In the 2012 case Hosanna-Tabor Evangelical Lutheran Church & School v. EEOC a unanimous Court held that the “the Establishment Clause [of the First Amendment] prevents the Government from appointing ministers, and the Free Exercise Clause prevents it from interfering with the freedom of religious groups to select their own.” Writing for a 7 to 2 majority in Our Lady of Guadalupe, Justice Samuel Alito reaffirmed this principle, arguing that churches, schools, and other religious institutions have broad protection in determining who they may hire and fire as ministers under the First Amendment, regardless of other laws that might infringe upon that latitude.
When the stakes are as large as the Title VII cases, such reasoning is not merely dangerous, it is pernicious.

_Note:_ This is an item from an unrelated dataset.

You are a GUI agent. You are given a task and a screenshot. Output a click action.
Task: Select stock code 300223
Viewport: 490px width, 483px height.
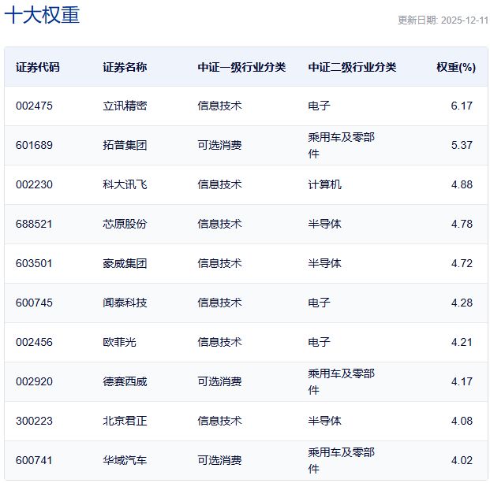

Because the ministerial exception cases inherently conflict with the Title VII cases, we can be sure that subsequent Supreme Court terms will consider other disputes that test the limits of both lines of decisions.
In a third 2020 case, Espinoza v. Montana Department of Revenue, the Court struck a blow against state laws and constitutional provisions that mandate discrimination against churches and religious schools in the distribution of public funds. Like about 35 other states, Montana had a law that barred the use of otherwise generally available public funds for programs affiliated with religious organizations. In other words, tax revenue could be collected from participants in such organizations, but such participants could not benefit from the distribution of that revenue, solely because the organization had a religious mission. Writing for a 5 to 4 majority, Chief Justice John Roberts explained that the Montana law violates the First Amendment because it “bars religious schools from public benefits solely because of the religious character of the schools” and “also bars parents who wish to send their children to a religious school from those same benefits, again solely because of the religious character of the school.”
More disputes will be brought under all of these cases, further defining (and perhaps muddling) the scope of religious exercise and the definition of various forms of discrimination. As such, the Supreme Court of the United States is the branch of government with perhaps the most direct impact on our social and political lives. “Next to nothing,” indeed.
Kenneth Craycraft is an attorney and the James J. Gardner Family Chair of Moral Theology at Mount St. Mary’s Seminary and School of Theology, in Cincinnati.